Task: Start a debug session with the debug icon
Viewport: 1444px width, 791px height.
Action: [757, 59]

•••

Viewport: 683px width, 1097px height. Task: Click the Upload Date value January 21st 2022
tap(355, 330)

•••

◆ GIVEN TASK ◆
Pull out verbatim the records starting at the line that contains "Viewport: 683px width, 1097px" and ending at the line that contains "tap(355, 330)", including both of those lines.

◆ RESULT OF THIS TASK ◆
Viewport: 683px width, 1097px height. Task: Click the Upload Date value January 21st 2022
tap(355, 330)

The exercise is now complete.